These symptoms can happen hours to weeks after you receive an injection of XEOMIN. These problems could make it unsafe for you to drive a car or do other dangerous activities.
Do not use XEOMIN if you are allergic to XEOMIN or any of the ingredients in XEOMIN (see the end of this Guide for a list of ingredients in XEOMIN), had an allergic reaction to any other botulinum toxin products such as rimabotulinumtoxinB (MYOBLOC®), onabotulinumtoxinA (BOTOX®, BOTOX® COSMETIC), or abobotulinumtoxinA (DYSPORT®) or have a skin infection at the planned injection site.
Before receiving XEOMIN, tell your doctor about all of your medical conditions, including if you:
• have a disease that affects your muscles and nerves (such as amyotrophic lateral sclerosis [ALS
or Lou Gehrig’s disease], myasthenia gravis or Lambert-Eaton syndrome)

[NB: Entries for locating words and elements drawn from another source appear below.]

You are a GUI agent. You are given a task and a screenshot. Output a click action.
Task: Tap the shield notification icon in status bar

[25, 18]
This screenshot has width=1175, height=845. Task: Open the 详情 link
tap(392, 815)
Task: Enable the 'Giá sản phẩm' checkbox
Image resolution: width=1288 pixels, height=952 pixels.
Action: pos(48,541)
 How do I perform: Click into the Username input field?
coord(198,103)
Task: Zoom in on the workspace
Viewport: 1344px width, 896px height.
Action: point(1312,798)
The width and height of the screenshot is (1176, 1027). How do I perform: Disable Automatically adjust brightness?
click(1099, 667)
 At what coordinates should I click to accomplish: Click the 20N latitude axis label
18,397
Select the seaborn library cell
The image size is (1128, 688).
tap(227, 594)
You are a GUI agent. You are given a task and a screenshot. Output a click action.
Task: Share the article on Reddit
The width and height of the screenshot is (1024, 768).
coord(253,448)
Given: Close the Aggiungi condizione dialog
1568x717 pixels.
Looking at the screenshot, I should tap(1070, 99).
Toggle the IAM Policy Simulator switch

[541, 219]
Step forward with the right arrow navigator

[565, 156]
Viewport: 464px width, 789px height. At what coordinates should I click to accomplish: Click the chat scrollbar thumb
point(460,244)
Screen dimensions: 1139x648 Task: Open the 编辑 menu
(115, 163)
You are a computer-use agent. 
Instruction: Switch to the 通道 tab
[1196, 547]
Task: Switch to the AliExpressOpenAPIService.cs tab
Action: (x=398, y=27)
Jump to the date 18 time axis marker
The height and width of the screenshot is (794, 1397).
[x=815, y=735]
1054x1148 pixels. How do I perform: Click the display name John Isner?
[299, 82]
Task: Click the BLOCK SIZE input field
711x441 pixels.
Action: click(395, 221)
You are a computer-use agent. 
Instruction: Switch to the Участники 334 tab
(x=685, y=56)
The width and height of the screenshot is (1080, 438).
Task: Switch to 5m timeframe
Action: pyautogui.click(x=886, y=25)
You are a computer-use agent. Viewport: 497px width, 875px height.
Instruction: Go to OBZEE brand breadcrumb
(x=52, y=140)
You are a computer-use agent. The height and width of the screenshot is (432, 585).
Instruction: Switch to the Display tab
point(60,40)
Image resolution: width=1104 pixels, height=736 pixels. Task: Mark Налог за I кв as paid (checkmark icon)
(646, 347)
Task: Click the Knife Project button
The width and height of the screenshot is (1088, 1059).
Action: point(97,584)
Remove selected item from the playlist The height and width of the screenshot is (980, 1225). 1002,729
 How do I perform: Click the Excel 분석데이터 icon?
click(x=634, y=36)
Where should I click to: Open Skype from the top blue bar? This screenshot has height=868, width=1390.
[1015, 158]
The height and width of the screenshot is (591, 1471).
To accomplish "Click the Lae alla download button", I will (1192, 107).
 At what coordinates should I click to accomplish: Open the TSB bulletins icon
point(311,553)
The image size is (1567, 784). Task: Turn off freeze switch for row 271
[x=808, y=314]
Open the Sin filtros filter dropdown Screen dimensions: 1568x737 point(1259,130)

• have had any side effect from any other botulinum toxin in the past
• have a breathing problem such as asthma or emphysema
• have a history of swallowing problems or inhaling food or fluid into your lungs (aspiration)
• have bleeding problems
• have drooping eyelids
• have plans to have surgery
• have had surgery on your face
• are pregnant or plan to become pregnant. It is not known if XEOMIN can harm your unborn baby.
• are breastfeeding or plan to breastfeed. It is not known if XEOMIN passes into breast milk.
Tell your doctor about all of the medicines you take, including prescription and over-the-counter
medicines, vitamins and herbal supplements. Talk to your doctor before you take any new medicines
after you receive XEOMIN.
Using XEOMIN with certain other medicines may cause serious side effects Do not start any new medicines until you have told your doctor that you have received XEOMIN in the past.
Especially tell your doctor if you
• have received any other botulinum toxin product in the last four months
• have received injections of botulinum toxin such as rimabotulinumtoxinB (MYOBLOC®), onabotulinumtoxinA (BOTOX®, BOTOX® COSMETIC) and abobotulinumtoxinA (DYSPORT®) in the past. Be sure your doctor knows exactly which product you received. The dose of XEOMIN
may be different from other botulinum toxin products that you have received.
• have recently received an antibiotic by injection
• take muscle relaxants
• take an allergy or cold medicine
• take a sleep medicine
Ask your doctor if you are not sure if your medicine is one that is listed above.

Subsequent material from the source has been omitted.